• [To do] Repeat exactly the lines of the entries below from the one with "More about us | (57, 2176)" through the one with "Next step made", both ends included, and nothing else.
*** Opening of Records shown ***
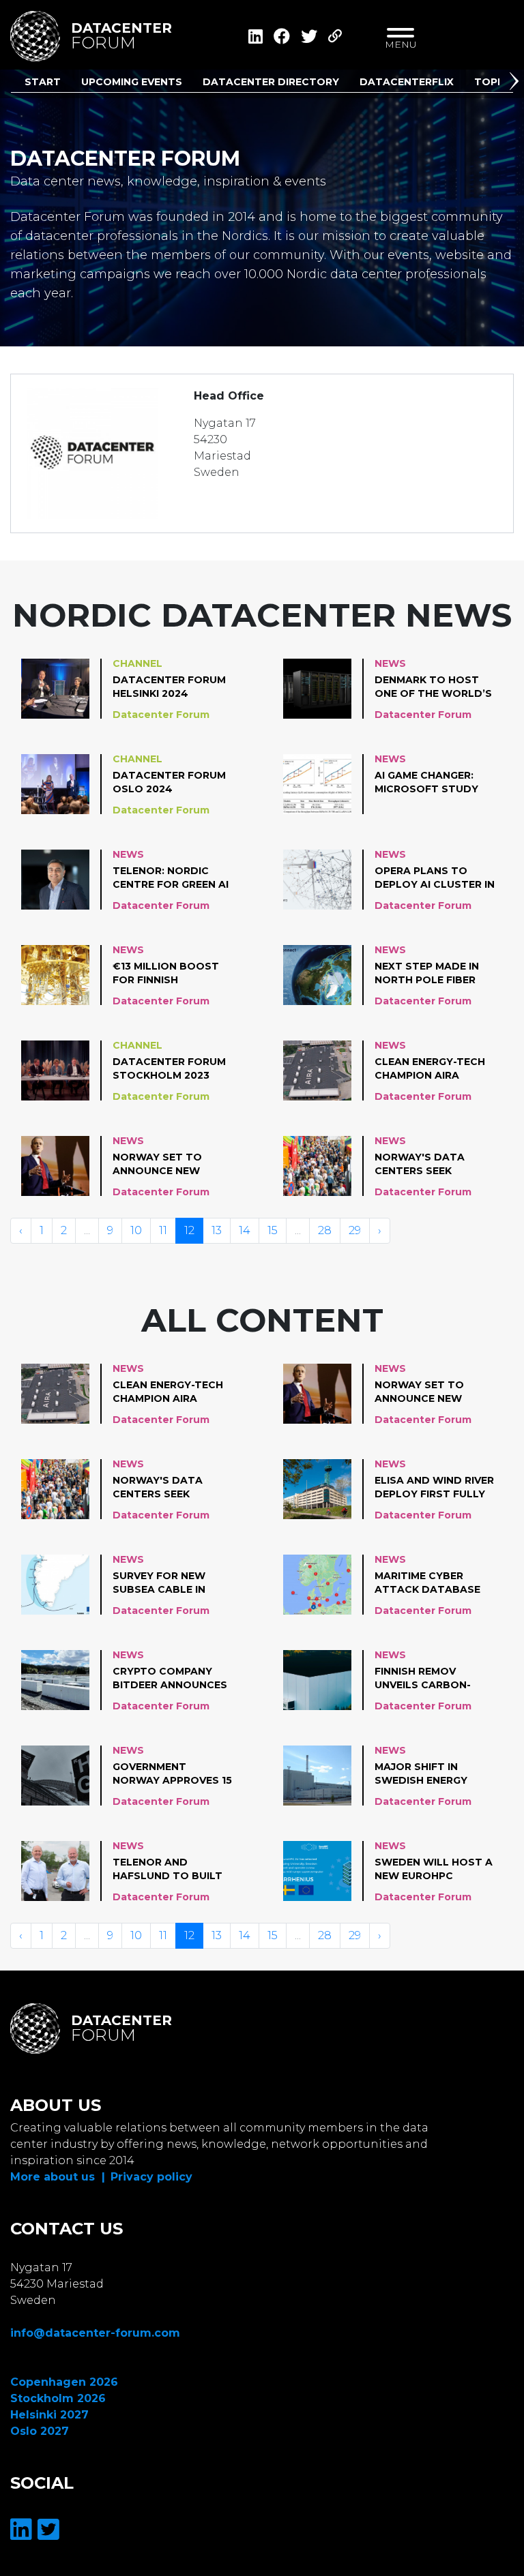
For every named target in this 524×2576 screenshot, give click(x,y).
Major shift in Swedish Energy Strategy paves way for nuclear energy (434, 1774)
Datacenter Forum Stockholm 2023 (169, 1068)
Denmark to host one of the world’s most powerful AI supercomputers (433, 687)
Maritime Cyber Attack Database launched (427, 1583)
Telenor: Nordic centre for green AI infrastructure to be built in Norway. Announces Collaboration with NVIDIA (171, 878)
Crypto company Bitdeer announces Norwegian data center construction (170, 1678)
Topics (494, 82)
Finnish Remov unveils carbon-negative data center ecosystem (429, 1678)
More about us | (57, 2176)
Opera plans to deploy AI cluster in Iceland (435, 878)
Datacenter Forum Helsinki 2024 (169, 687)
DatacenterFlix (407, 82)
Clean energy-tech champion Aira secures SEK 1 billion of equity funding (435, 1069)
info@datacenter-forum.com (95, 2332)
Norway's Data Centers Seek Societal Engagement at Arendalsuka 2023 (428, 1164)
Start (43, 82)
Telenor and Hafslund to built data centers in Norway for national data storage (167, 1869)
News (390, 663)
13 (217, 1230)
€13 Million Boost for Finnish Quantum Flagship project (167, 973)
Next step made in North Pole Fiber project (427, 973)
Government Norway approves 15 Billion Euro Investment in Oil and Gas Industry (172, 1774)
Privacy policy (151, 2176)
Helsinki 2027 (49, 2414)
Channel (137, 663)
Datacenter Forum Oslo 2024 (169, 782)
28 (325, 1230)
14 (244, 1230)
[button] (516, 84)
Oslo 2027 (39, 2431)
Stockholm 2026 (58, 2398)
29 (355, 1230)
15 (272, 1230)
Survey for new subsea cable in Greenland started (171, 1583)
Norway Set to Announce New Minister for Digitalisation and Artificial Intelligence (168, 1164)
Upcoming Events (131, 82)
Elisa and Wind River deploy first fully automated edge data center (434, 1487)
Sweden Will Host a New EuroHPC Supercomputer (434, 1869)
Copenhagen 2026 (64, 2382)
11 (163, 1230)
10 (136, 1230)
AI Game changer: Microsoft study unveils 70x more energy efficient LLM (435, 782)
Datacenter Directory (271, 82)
*** Close of Records shown ***
*** Opening of Records shown ***
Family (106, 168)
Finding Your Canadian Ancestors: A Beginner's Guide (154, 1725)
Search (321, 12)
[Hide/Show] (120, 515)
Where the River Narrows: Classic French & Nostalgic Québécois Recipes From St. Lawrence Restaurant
*** Close of Records shown ***
• [Expected output]
More about us | (57, 2176)
Opera plans to deploy AI cluster in Iceland (435, 878)
Datacenter Forum Helsinki 2024 (169, 687)
DatacenterFlix (407, 82)
Clean energy-tech champion Aira secures SEK 1 billion of equity funding (435, 1069)
info@datacenter-forum.com (95, 2332)
Norway's Data Centers Seek Societal Engagement at Arendalsuka 2023 (428, 1164)
Start (43, 82)
Telenor and Hafslund to built data centers in Norway for national data storage (167, 1869)
News (390, 663)
13 (217, 1230)
€13 Million Boost for Finnish Quantum Flagship project (167, 973)
Next step made in North Pole Fiber project (427, 973)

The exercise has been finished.